= EXCERPTED RECORDS =
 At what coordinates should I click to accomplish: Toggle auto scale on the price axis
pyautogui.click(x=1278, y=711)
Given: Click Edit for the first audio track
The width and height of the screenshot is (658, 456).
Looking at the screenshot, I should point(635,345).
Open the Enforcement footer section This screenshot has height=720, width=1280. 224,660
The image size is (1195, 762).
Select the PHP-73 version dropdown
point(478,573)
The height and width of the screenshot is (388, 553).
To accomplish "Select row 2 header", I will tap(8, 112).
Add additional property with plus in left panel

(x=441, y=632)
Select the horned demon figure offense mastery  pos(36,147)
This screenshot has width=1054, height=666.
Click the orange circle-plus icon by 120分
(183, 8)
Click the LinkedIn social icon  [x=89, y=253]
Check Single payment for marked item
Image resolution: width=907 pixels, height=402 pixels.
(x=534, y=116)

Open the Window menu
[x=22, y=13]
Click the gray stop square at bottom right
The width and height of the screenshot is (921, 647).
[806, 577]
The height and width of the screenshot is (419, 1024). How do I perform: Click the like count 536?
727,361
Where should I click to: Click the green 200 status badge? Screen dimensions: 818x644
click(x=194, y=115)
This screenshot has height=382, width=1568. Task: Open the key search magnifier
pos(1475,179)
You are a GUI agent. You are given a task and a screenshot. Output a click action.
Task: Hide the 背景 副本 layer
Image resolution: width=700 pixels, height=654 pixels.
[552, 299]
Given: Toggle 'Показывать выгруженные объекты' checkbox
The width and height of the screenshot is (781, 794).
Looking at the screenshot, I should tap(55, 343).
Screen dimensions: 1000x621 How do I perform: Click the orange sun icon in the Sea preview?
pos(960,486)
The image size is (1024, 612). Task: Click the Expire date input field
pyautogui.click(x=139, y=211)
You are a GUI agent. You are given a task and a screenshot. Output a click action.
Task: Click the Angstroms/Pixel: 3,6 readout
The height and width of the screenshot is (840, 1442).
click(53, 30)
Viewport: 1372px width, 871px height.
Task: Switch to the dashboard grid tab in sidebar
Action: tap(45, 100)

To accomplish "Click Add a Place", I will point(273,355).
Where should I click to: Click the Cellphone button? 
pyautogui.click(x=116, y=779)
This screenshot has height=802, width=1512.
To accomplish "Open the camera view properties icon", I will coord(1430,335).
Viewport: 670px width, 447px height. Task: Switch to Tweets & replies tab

= TO DO =
Copy every record exactly, leaving each line intact.

= ANSWER BELOW =
 At what coordinates should I click to accomplish: Toggle auto scale on the price axis
pyautogui.click(x=1278, y=711)
Given: Click Edit for the first audio track
The width and height of the screenshot is (658, 456).
Looking at the screenshot, I should point(635,345).
Open the Enforcement footer section This screenshot has height=720, width=1280. 224,660
The image size is (1195, 762).
Select the PHP-73 version dropdown
point(478,573)
The height and width of the screenshot is (388, 553).
To accomplish "Select row 2 header", I will tap(8, 112).
Add additional property with plus in left panel

(x=441, y=632)
Select the horned demon figure offense mastery  pos(36,147)
This screenshot has width=1054, height=666.
Click the orange circle-plus icon by 120分
(183, 8)
Click the LinkedIn social icon  [x=89, y=253]
Check Single payment for marked item
Image resolution: width=907 pixels, height=402 pixels.
(x=534, y=116)

Open the Window menu
[x=22, y=13]
Click the gray stop square at bottom right
The width and height of the screenshot is (921, 647).
[806, 577]
The height and width of the screenshot is (419, 1024). How do I perform: Click the like count 536?
727,361
Where should I click to: Click the green 200 status badge? Screen dimensions: 818x644
click(x=194, y=115)
This screenshot has height=382, width=1568. Task: Open the key search magnifier
pos(1475,179)
You are a GUI agent. You are given a task and a screenshot. Output a click action.
Task: Hide the 背景 副本 layer
Image resolution: width=700 pixels, height=654 pixels.
[552, 299]
Given: Toggle 'Показывать выгруженные объекты' checkbox
The width and height of the screenshot is (781, 794).
Looking at the screenshot, I should tap(55, 343).
Screen dimensions: 1000x621 How do I perform: Click the orange sun icon in the Sea preview?
pos(960,486)
The image size is (1024, 612). Task: Click the Expire date input field
pyautogui.click(x=139, y=211)
You are a GUI agent. You are given a task and a screenshot. Output a click action.
Task: Click the Angstroms/Pixel: 3,6 readout
The height and width of the screenshot is (840, 1442).
click(53, 30)
Viewport: 1372px width, 871px height.
Task: Switch to the dashboard grid tab in sidebar
Action: tap(45, 100)

To accomplish "Click Add a Place", I will point(273,355).
Where should I click to: Click the Cellphone button? 
pyautogui.click(x=116, y=779)
This screenshot has height=802, width=1512.
To accomplish "Open the camera view properties icon", I will coord(1430,335).
Viewport: 670px width, 447px height. Task: Switch to Tweets & replies tab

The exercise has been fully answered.